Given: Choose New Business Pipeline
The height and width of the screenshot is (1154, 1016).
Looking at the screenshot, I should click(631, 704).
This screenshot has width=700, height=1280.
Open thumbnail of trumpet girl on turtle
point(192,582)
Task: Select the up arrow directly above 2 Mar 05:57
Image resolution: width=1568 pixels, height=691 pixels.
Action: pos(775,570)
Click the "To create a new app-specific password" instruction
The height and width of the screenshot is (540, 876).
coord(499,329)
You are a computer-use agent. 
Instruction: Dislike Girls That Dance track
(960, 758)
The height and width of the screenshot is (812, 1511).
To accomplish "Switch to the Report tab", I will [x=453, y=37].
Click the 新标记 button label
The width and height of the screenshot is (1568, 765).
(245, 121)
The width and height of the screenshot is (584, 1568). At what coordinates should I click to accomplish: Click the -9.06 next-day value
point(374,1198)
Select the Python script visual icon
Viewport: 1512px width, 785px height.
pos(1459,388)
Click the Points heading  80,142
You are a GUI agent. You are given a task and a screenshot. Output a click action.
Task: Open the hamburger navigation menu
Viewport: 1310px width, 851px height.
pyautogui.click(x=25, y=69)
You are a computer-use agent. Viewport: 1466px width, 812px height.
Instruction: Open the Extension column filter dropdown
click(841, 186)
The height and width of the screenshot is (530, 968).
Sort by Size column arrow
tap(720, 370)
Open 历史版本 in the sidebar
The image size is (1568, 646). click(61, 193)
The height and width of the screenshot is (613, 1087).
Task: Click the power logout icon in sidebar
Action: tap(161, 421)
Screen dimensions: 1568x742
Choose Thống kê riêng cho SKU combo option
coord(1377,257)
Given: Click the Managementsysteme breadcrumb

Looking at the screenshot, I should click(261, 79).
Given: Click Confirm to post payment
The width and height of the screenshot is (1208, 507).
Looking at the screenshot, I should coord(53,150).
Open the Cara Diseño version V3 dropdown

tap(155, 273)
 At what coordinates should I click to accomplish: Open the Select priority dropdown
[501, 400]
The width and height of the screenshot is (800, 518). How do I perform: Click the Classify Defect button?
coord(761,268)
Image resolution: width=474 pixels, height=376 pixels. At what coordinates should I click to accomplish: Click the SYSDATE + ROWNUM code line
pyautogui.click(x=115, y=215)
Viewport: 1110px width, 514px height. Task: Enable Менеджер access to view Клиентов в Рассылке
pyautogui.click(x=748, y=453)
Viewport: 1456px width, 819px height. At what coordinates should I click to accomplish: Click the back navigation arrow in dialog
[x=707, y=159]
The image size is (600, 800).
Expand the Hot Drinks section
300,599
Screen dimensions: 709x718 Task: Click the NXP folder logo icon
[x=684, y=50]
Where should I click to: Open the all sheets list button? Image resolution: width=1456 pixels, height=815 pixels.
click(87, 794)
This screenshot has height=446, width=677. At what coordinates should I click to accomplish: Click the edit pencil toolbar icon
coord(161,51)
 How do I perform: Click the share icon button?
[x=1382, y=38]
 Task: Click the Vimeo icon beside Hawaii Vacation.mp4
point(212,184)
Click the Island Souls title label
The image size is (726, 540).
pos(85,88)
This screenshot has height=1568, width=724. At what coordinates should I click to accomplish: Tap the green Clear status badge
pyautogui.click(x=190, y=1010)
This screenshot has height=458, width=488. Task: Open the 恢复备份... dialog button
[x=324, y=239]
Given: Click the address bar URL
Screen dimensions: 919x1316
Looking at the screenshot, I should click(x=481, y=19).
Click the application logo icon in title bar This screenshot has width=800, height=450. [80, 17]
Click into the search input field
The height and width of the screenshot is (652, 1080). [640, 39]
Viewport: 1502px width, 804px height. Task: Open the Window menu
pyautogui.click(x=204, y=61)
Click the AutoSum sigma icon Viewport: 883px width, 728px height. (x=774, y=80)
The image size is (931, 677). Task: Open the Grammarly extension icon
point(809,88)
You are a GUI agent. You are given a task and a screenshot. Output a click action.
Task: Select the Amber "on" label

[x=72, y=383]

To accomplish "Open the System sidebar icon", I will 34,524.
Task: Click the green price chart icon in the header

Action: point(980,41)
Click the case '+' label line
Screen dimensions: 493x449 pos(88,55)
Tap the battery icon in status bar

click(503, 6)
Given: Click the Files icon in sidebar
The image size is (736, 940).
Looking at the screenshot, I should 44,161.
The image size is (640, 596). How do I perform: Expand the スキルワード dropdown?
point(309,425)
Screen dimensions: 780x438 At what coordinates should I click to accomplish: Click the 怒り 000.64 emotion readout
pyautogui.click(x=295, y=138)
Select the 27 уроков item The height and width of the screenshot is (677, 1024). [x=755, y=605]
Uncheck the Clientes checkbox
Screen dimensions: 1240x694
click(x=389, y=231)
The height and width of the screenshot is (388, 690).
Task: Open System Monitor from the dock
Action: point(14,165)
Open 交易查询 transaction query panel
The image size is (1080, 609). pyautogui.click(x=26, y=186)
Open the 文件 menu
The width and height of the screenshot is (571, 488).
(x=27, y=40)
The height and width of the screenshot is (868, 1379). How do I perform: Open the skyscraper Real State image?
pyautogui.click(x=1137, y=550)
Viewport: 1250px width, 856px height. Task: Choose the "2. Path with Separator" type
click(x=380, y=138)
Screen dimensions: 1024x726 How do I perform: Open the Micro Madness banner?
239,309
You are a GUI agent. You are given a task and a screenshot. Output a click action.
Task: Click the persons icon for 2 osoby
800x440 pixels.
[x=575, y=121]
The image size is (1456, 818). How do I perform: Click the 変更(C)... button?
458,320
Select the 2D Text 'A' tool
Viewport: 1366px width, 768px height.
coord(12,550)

- [What to do] Number every line of the rows above in order and present them as a list, omitting any blank lines.

- [Completed task]
1. Given: Choose New Business Pipeline
2. The height and width of the screenshot is (1154, 1016).
3. Looking at the screenshot, I should click(631, 704).
4. This screenshot has width=700, height=1280.
5. Open thumbnail of trumpet girl on turtle
6. point(192,582)
7. Task: Select the up arrow directly above 2 Mar 05:57
8. Image resolution: width=1568 pixels, height=691 pixels.
9. Action: pos(775,570)
10. Click the "To create a new app-specific password" instruction
11. The height and width of the screenshot is (540, 876).
12. coord(499,329)
13. You are a computer-use agent. 
14. Instruction: Dislike Girls That Dance track
15. (960, 758)
16. The height and width of the screenshot is (812, 1511).
17. To accomplish "Switch to the Report tab", I will [x=453, y=37].
18. Click the 新标记 button label
19. The width and height of the screenshot is (1568, 765).
20. (245, 121)
21. The width and height of the screenshot is (584, 1568). At what coordinates should I click to accomplish: Click the -9.06 next-day value
22. point(374,1198)
23. Select the Python script visual icon
24. Viewport: 1512px width, 785px height.
25. pos(1459,388)
26. Click the Points heading  80,142
27. You are a GUI agent. You are given a task and a screenshot. Output a click action.
28. Task: Open the hamburger navigation menu
29. Viewport: 1310px width, 851px height.
30. pyautogui.click(x=25, y=69)
31. You are a computer-use agent. Viewport: 1466px width, 812px height.
32. Instruction: Open the Extension column filter dropdown
33. click(841, 186)
34. The height and width of the screenshot is (530, 968).
35. Sort by Size column arrow
36. tap(720, 370)
37. Open 历史版本 in the sidebar
38. The image size is (1568, 646). click(61, 193)
39. The height and width of the screenshot is (613, 1087).
40. Task: Click the power logout icon in sidebar
41. Action: tap(161, 421)
42. Screen dimensions: 1568x742
43. Choose Thống kê riêng cho SKU combo option
44. coord(1377,257)
45. Given: Click the Managementsysteme breadcrumb
46. Looking at the screenshot, I should click(261, 79).
47. Given: Click Confirm to post payment
48. The width and height of the screenshot is (1208, 507).
49. Looking at the screenshot, I should coord(53,150).
50. Open the Cara Diseño version V3 dropdown
51. tap(155, 273)
52.  At what coordinates should I click to accomplish: Open the Select priority dropdown
53. [501, 400]
54. The width and height of the screenshot is (800, 518). How do I perform: Click the Classify Defect button?
55. coord(761,268)
56. Image resolution: width=474 pixels, height=376 pixels. At what coordinates should I click to accomplish: Click the SYSDATE + ROWNUM code line
57. pyautogui.click(x=115, y=215)
58. Viewport: 1110px width, 514px height. Task: Enable Менеджер access to view Клиентов в Рассылке
59. pyautogui.click(x=748, y=453)
60. Viewport: 1456px width, 819px height. At what coordinates should I click to accomplish: Click the back navigation arrow in dialog
61. [x=707, y=159]
62. The image size is (600, 800).
63. Expand the Hot Drinks section
64. 300,599
65. Screen dimensions: 709x718 Task: Click the NXP folder logo icon
66. [x=684, y=50]
67. Where should I click to: Open the all sheets list button? Image resolution: width=1456 pixels, height=815 pixels.
68. click(87, 794)
69. This screenshot has height=446, width=677. At what coordinates should I click to accomplish: Click the edit pencil toolbar icon
70. coord(161,51)
71.  How do I perform: Click the share icon button?
72. [x=1382, y=38]
73.  Task: Click the Vimeo icon beside Hawaii Vacation.mp4
74. point(212,184)
75. Click the Island Souls title label
76. The image size is (726, 540).
77. pos(85,88)
78. This screenshot has height=1568, width=724. At what coordinates should I click to accomplish: Tap the green Clear status badge
79. pyautogui.click(x=190, y=1010)
80. This screenshot has height=458, width=488. Task: Open the 恢复备份... dialog button
81. [x=324, y=239]
82. Given: Click the address bar URL
83. Screen dimensions: 919x1316
84. Looking at the screenshot, I should click(x=481, y=19).
85. Click the application logo icon in title bar This screenshot has width=800, height=450. [80, 17]
86. Click into the search input field
87. The height and width of the screenshot is (652, 1080). [640, 39]
88. Viewport: 1502px width, 804px height. Task: Open the Window menu
89. pyautogui.click(x=204, y=61)
90. Click the AutoSum sigma icon Viewport: 883px width, 728px height. (x=774, y=80)
91. The image size is (931, 677). Task: Open the Grammarly extension icon
92. point(809,88)
93. You are a GUI agent. You are given a task and a screenshot. Output a click action.
94. Task: Select the Amber "on" label
95. [x=72, y=383]
96. To accomplish "Open the System sidebar icon", I will 34,524.
97. Task: Click the green price chart icon in the header
98. Action: point(980,41)
99. Click the case '+' label line
100. Screen dimensions: 493x449 pos(88,55)
101. Tap the battery icon in status bar
102. click(503, 6)
103. Given: Click the Files icon in sidebar
104. The image size is (736, 940).
105. Looking at the screenshot, I should 44,161.
106. The image size is (640, 596). How do I perform: Expand the スキルワード dropdown?
107. point(309,425)
108. Screen dimensions: 780x438 At what coordinates should I click to accomplish: Click the 怒り 000.64 emotion readout
109. pyautogui.click(x=295, y=138)
110. Select the 27 уроков item The height and width of the screenshot is (677, 1024). [x=755, y=605]
111. Uncheck the Clientes checkbox
112. Screen dimensions: 1240x694
113. click(x=389, y=231)
114. The height and width of the screenshot is (388, 690).
115. Task: Open System Monitor from the dock
116. Action: point(14,165)
117. Open 交易查询 transaction query panel
118. The image size is (1080, 609). pyautogui.click(x=26, y=186)
119. Open the 文件 menu
120. The width and height of the screenshot is (571, 488).
121. (x=27, y=40)
122. The height and width of the screenshot is (868, 1379). How do I perform: Open the skyscraper Real State image?
123. pyautogui.click(x=1137, y=550)
124. Viewport: 1250px width, 856px height. Task: Choose the "2. Path with Separator" type
125. click(x=380, y=138)
126. Screen dimensions: 1024x726 How do I perform: Open the Micro Madness banner?
127. 239,309
128. You are a GUI agent. You are given a task and a screenshot. Output a click action.
129. Task: Click the persons icon for 2 osoby
130. 800x440 pixels.
131. [x=575, y=121]
132. The image size is (1456, 818). How do I perform: Click the 変更(C)... button?
133. 458,320
134. Select the 2D Text 'A' tool
135. Viewport: 1366px width, 768px height.
136. coord(12,550)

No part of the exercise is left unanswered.